Managing Assistive Technology in Hospice Homecare: Implications for Multi‐disciplinary Teams

Michelle Cornes (Department of Social Work, University of Central Lancashire)
Pauline Weinstein (Independent Older Researcher)

Journal of Integrated Care

ISSN: 1476-9018

Publication date: 1 December 2005


Assistive technology can make a significant difference to the lives of service users and carers, especially when dovetailed with health, housing and social care. In support of this aim, the UK Government recently announced £80 million funding for a Preventive Technologies Grant over two years from April 2006, to extend the benefits of new technology ‘community alarms’ with the aim of reducing the number of avoidable admissions to residential care and to hospital. Once the preserve of the allied health professions, multi‐disciplinary teams of professionals are increasingly expected to take on responsibility for assistive technology and the equipment that accompanies it. This article explores the use of assistive technology from the perspective of practitioners working in multi‐disciplinary hospice homecare. It draws on the findings of a small evaluative study of 25 hospice homecare schemes which participated in a project centred on rapid access to community alarm technology. It considers obstacles to implementation and workforce development issues arising out of an increased focus on assistive technology as a means of better managing the support of terminally ill people at home.

Material supplied:
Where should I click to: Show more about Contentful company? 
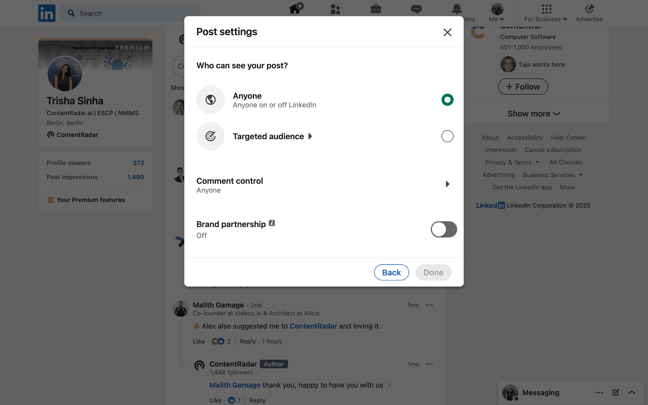coord(533,113)
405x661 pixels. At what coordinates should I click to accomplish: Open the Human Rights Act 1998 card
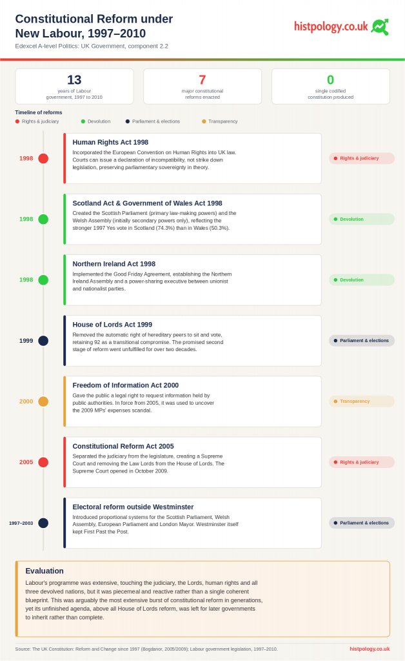pyautogui.click(x=192, y=159)
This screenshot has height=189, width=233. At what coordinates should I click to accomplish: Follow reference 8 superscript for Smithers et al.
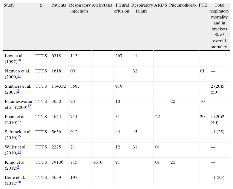[x=19, y=91]
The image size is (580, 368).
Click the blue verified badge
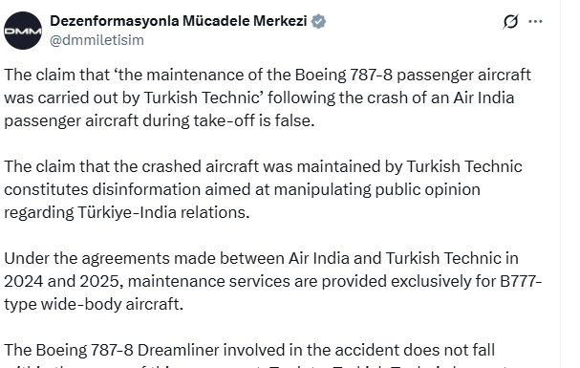(318, 21)
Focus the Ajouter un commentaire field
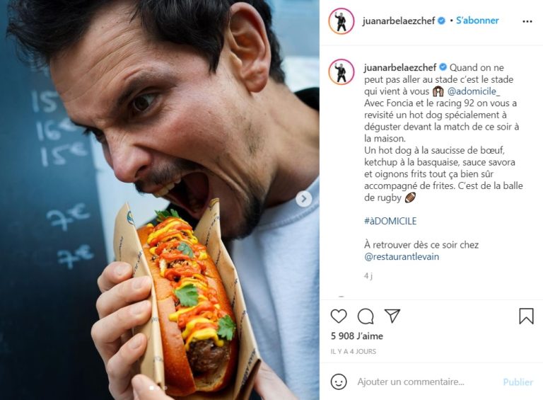The height and width of the screenshot is (400, 543). coord(426,382)
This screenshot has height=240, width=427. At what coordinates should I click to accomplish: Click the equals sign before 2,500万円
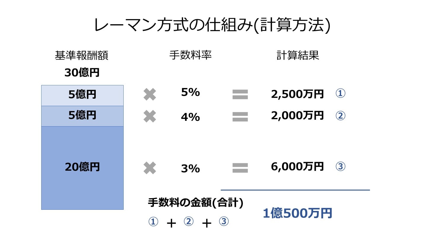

What you need to do:
Write out the part of the assistive technology abstract starting with "Managing Assistive Technology" and going on through "of Central Lancashire)". The data has nothing to do with the text.

Response below:
Managing Assistive Technology in Hospice Homecare: Implications for Multi‐disciplinary Teams

Michelle Cornes (Department of Social Work, University of Central Lancashire)